Your book is described as a “truly terrifying way to imagine a world of post-religious authoritarianism”. Were they any real-life events that went into the building of the thriller?

Not particularly. Unlike A Season for Martyrs, which was very much inspired by real-life events and historical figures, Before She Sleeps is built on images that I had: a woman collapsing on the street, a dazzling city skyline at night, neon lights and high towers, a girl wearing a nose pin for the first time, an ambulance crashing through a fence.

On the other hand, the conditions for women in Green City are inspired by the seclusion that the purdah system of Muslims in South Asia practised, and how women were kept segregated from men in places like Saudi Arabia and Afghanistan.

While the book is about female seclusion and suppression in a highly patriarchal society, it’s also about rebellion and trying to take back control. What is your hope and vision for Muslim women everywhere?

My hope for all women everywhere is the freedom to make choices, the opportunities to have good choices and the respect and dignity that women deserve by virtue of being women, not sisters, daughters or mothers.

What is the most challenging part of the writing process for you?

Every part of the process is challenging, but I think getting the first draft out is the hardest part. Creating an entire story out of nothing is mentally taxing work. And it can go on for years. People don’t realise the long-term commitment you have to make to writing a book. It’s years out of your life, and sometimes it doesn’t even get published.

Who are some of your favourite contemporary South Asian writers?
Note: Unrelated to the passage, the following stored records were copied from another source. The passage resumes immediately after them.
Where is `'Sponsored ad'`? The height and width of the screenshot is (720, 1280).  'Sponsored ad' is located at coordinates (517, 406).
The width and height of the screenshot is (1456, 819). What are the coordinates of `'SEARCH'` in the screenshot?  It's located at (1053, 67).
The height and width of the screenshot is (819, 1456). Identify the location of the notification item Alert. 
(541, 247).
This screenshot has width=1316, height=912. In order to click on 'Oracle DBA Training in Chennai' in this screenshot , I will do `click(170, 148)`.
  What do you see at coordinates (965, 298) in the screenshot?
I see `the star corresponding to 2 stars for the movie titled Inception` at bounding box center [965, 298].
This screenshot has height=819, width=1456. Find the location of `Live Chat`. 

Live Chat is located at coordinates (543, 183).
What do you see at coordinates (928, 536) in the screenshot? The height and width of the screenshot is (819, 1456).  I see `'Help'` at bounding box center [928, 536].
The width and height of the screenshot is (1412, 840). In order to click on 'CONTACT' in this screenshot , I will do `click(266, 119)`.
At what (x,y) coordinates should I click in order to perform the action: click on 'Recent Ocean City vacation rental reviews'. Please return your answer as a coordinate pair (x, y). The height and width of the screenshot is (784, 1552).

I love the work of Tabish Khair, who has a unique sensibility and writes with a lot of compassion for women, as in his book Jihadi Jane. Usman T. Malik’s science fiction is masterful and addictive; so is Tishani Doshi’s poetry. I’ve quoted from Girls are Coming Out of the Woods at the beginning of the book I’m working on, a sequel to Before She Sleeps, to inspire me as I try to nail down that elusive first draft.